For that reason, we would suggest still challenging compelled "general jurisdiction by registration" statutes if our clients agree to that approach, but including an argument under the Commerce Clause along the lines that Justice Alito articulated.

In other words, another important takeaway from Mallory is that a different five members of the Court still believe that compelled "general jurisdiction by registration" statutes, like those in Pennsylvania and Georgia, are unconstitutional-they just could not agree on the reasoning. The four dissenters (Barrett, CJ Roberts, Kagan, and Kavanaugh) would have held that these statutes are unconstitutional under the Fourteenth Amendment's Due Process Clause, while Justice Alito separately believes that they are unconstitutional under the Commerce Clause (in particular, the so-called Dormant Commerce Clause).

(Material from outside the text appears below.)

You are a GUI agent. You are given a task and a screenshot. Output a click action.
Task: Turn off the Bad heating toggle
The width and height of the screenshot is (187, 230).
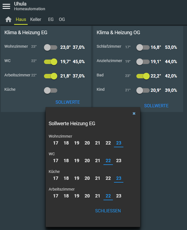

Because the Pennsylvania Supreme Court had not addressed Norfolk Southern's Commerce Clause argument below, Justice Alito encouraged consideration of that issue by the Pennsylvania Supreme Court on remand. Consistent with this point, the majority opinion includes a footnote stating that it, too, is not reaching the Commerce Clause argument given that the Pennsylvania Supreme Court had not addressed it below.

Thus, the central constitutional issue raised in Mallory appears to remain open on remand for reconsideration under a Dormant Commerce Clause analysis.